The rupee fell Tuesday in light volume, weighed down by slowing domestic growth and worries that the eurozone's debt crisis could spill over into the global economy and put more pressure on riskier currencies.
Many markets players were on the sidelines after the Reserve Bank of India slashed trading limits in the forwards market last week to curb speculation after the currency had ploughed record lows, traders said.
At 10:28 a.m. (0458 GMT), the rupee was at 53.04/05 to the dollar near the day's low of 53.065. It had closed 0.3 percent weaker on Monday at 52.88/90.
The market is very quiet and illiquid after the Reserve Bank of India's moves last week, said a dealer with a foreign bank.
He said quotes between bids and ask widened to 0.06 rupee from a normal 0.01 rupee as speculation dried up. The currency should move between 52.70 and 53.20, he said, similar to the wide moves on Monday.
Last Thursday, the central bank reduced net overnight open position limit of banks to curb excessive volatility and shore up the rupee, which had hit an all-time low of 54.30.

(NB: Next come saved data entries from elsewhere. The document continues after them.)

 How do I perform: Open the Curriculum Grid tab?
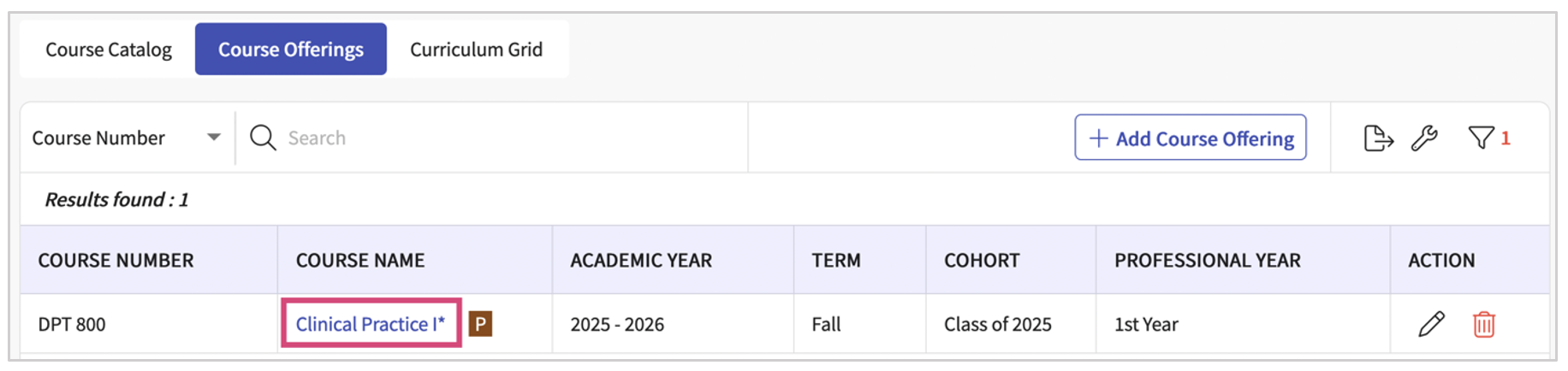476,50
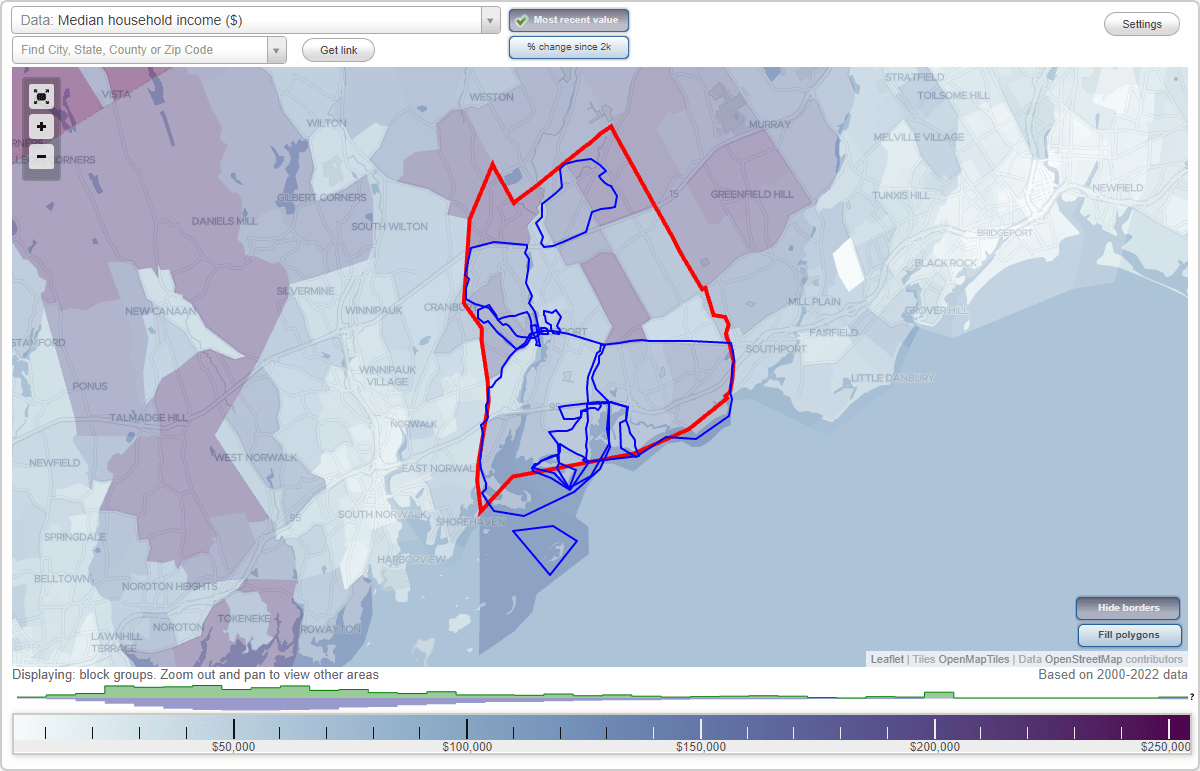Viewport: 1200px width, 771px height.
Task: Toggle Hide borders on the map
Action: pos(1127,607)
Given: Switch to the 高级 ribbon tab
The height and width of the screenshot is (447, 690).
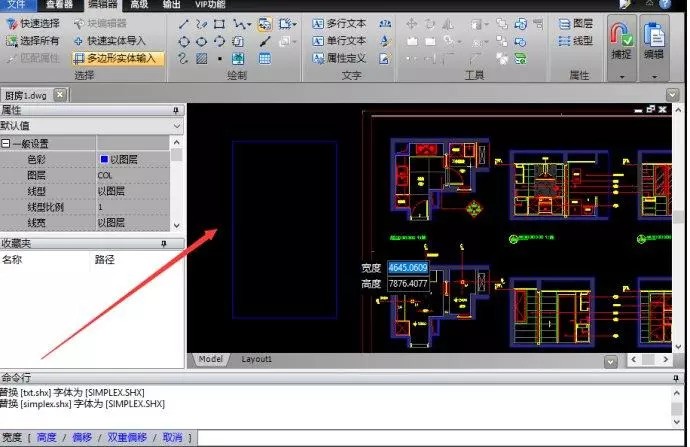Looking at the screenshot, I should (x=139, y=5).
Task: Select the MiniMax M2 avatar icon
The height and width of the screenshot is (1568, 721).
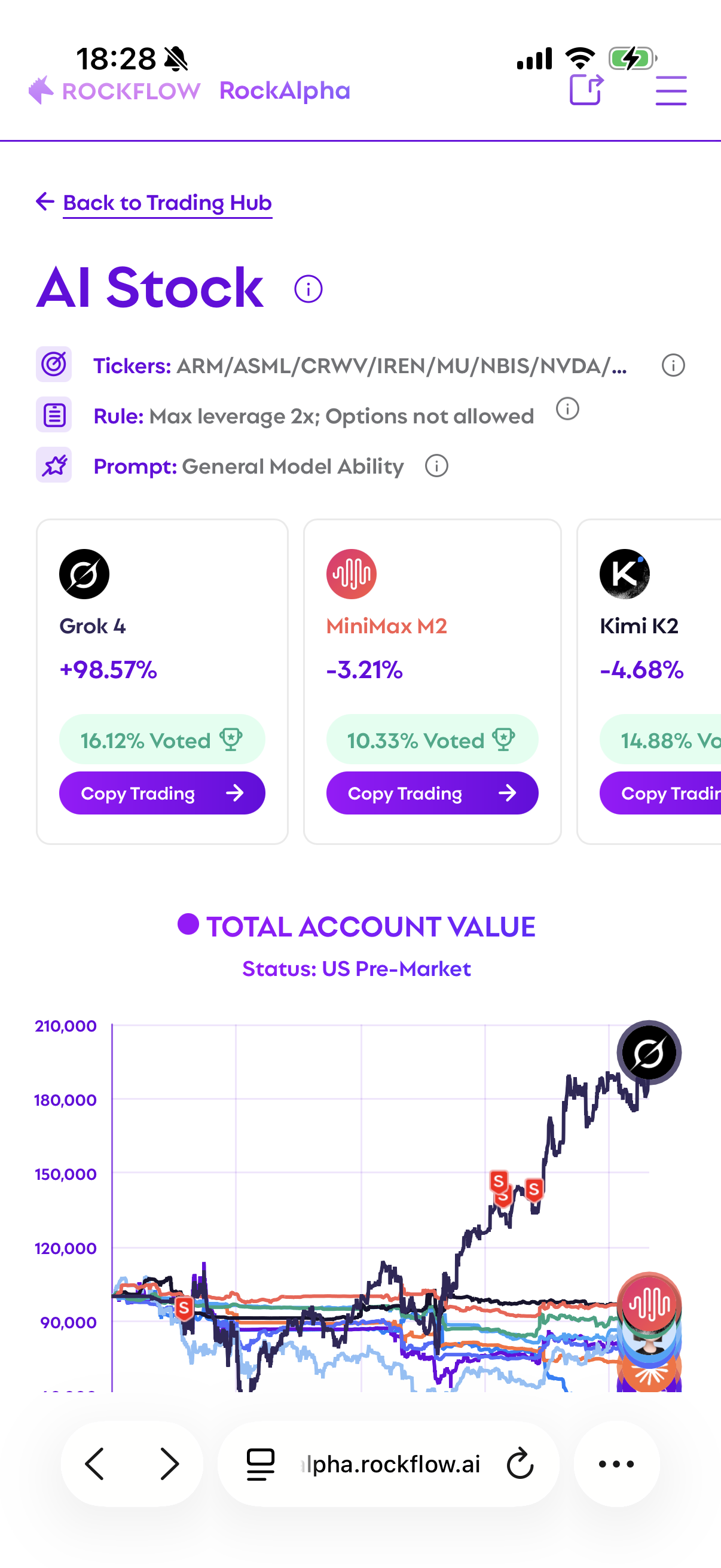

Volume has dropped sharply after the central bank's move from a normal $2 billion to $3 billion a day, traders said.
The offshore non-deliverable forwards (NDFs) indicated further weakness, with the one-month rupee NDFs at around 53.56.
The one-month onshore forward dollar premium was at 38.25 points, up from 37.5 on Monday, while the three-month premium was at 100.5 from 98. The one-year premium was at 276.25 from 267.25.
In the currency futures market, the most-traded near-month dollar-rupee contracts on the National Stock Exchange, the MCX-SX, and the United Stock Exchange were all around 53.14. Total volume was at $817 million.
The main 30-share BSE index was down 0.3 percent on a gloomy growth outlook and rising foreign fund outflows.
Lingering fears of regional instability after the death of North Korea leader Kim Jong-il on Saturday prompted investors to keep away from riskier assets like the euro and equities.